No entanto, o método ainda enfrenta barreiras significativas. Um dos principais impasses é o descarte do líquido orgânico residual, um concentrado marrom e espesso gerado ao final do processo. Embora composto majoritariamente por aminoácidos, açúcares e sais — similares aos líquidos formados naturalmente na decomposição —, seu pH elevado ultrapassa os limites permitidos para descarte em redes públicas de esgoto, o que levanta dúvidas sobre impactos no sistema de saneamento e exige neutralização prévia.
Ainda assim, especialistas apontam que os resíduos podem ser encaminhados a empresas especializadas em descarte de material orgânico, como já ocorre em outros setores industriais. Ademais, a quantidade de água usada por procedimento, cerca de 300 litros, é vista como simbólica se comparada ao consumo diário das estações de tratamento de água — argumento que desmonta uma das críticas recorrentes sobre o suposto desperdício hídrico da prática.
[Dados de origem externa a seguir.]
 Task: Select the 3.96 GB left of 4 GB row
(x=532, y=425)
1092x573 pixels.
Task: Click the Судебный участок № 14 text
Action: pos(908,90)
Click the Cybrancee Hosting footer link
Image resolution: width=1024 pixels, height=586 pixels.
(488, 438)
Um estudo conduzido pela TNO, organização científica holandesa independente, comparou os impactos ambientais das principais técnicas funerárias — enterro, cremação por incineração, hidrólise alcalina e cryomation (processo emergente de crioconservação e fragmentação). A cremação por hidrólise demonstrou desempenho ambiental notavelmente superior, com demanda energética e de recursos naturais significativamente menor. Segundo o estudo, enquanto o enterro tradicional consome o equivalente a 85 euros em recursos naturais por cerimônia, a hidrólise se mantém próxima a zero, graças à durabilidade dos equipamentos e ao reuso de insumos como metais e tecidos.
Embora a ideia de dissolução em água possa parecer desconfortável para parte da população, seus defensores argumentam que o processo é uma simulação acelerada da decomposição natural. E mais: por não exigir embalsamamento, tanatopraxia ou caixões elaborados, a técnica representa um adeus “mais limpo” ao planeta, e convida a sociedade a repensar seus rituais e crenças diante da finitude.